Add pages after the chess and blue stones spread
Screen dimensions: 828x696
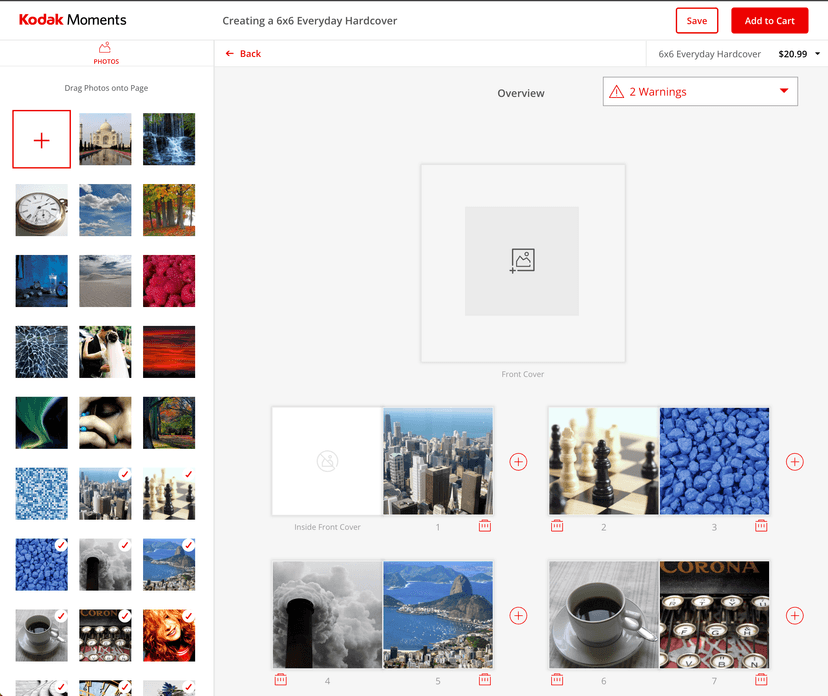(x=794, y=462)
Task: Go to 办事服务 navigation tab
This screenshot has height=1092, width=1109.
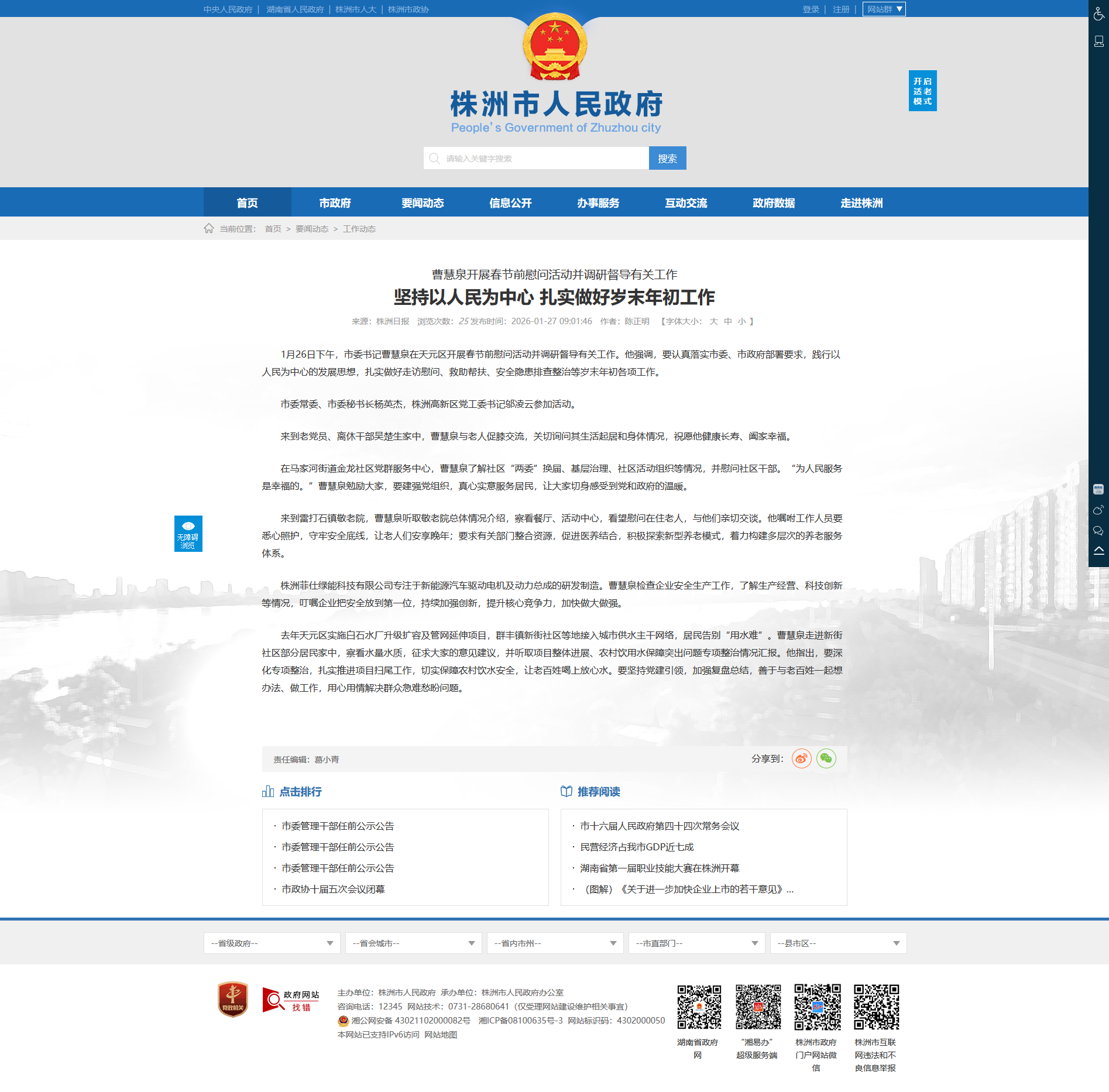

------

> _About this task_
Without including the pictures, return each record above exactly as it stands.

> _Solution to the exercise_
Add pages after the chess and blue stones spread
Screen dimensions: 828x696
(x=794, y=462)
Task: Go to 办事服务 navigation tab
This screenshot has height=1092, width=1109.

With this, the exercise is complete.